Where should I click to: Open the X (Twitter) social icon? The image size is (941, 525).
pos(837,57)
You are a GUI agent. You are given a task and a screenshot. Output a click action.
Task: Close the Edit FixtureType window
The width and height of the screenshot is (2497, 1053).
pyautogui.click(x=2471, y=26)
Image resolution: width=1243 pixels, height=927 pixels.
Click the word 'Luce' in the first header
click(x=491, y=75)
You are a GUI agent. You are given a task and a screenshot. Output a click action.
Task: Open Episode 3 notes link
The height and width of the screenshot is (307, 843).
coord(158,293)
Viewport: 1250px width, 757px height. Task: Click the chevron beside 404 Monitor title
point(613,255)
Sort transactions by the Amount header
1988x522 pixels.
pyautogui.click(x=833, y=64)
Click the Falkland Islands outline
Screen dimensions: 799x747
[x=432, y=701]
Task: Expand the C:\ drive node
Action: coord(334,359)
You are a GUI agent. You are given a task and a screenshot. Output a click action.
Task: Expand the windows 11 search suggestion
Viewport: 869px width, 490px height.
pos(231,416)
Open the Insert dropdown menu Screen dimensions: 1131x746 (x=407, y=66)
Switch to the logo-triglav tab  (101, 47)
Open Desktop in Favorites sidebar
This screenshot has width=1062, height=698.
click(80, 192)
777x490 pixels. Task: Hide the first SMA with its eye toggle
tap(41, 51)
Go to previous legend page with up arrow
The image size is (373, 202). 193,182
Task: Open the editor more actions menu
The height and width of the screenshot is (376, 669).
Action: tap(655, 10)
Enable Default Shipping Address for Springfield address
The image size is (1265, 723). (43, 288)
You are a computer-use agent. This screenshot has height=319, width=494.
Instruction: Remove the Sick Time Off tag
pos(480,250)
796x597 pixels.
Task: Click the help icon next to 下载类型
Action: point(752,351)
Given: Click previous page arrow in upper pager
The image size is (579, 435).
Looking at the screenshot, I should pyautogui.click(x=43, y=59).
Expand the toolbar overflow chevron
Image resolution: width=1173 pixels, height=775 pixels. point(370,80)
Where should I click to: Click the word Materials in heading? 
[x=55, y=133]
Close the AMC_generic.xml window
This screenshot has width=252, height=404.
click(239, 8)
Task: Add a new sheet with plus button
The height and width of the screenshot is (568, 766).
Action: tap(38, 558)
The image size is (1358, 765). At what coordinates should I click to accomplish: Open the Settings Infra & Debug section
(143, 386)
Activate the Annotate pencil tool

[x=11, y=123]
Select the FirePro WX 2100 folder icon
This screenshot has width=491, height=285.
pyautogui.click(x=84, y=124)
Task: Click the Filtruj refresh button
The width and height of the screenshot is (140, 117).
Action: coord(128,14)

______

Set down everything in the listing from the line containing "Go to previous legend page with up arrow" down to the line containing "[x=55, y=133]", both included, and copy these lines without any change.

WORKED SOLUTION –
Go to previous legend page with up arrow
The image size is (373, 202). 193,182
Task: Open the editor more actions menu
The height and width of the screenshot is (376, 669).
Action: tap(655, 10)
Enable Default Shipping Address for Springfield address
The image size is (1265, 723). (43, 288)
You are a computer-use agent. This screenshot has height=319, width=494.
Instruction: Remove the Sick Time Off tag
pos(480,250)
796x597 pixels.
Task: Click the help icon next to 下载类型
Action: point(752,351)
Given: Click previous page arrow in upper pager
The image size is (579, 435).
Looking at the screenshot, I should pyautogui.click(x=43, y=59).
Expand the toolbar overflow chevron
Image resolution: width=1173 pixels, height=775 pixels. point(370,80)
Where should I click to: Click the word Materials in heading? 
[x=55, y=133]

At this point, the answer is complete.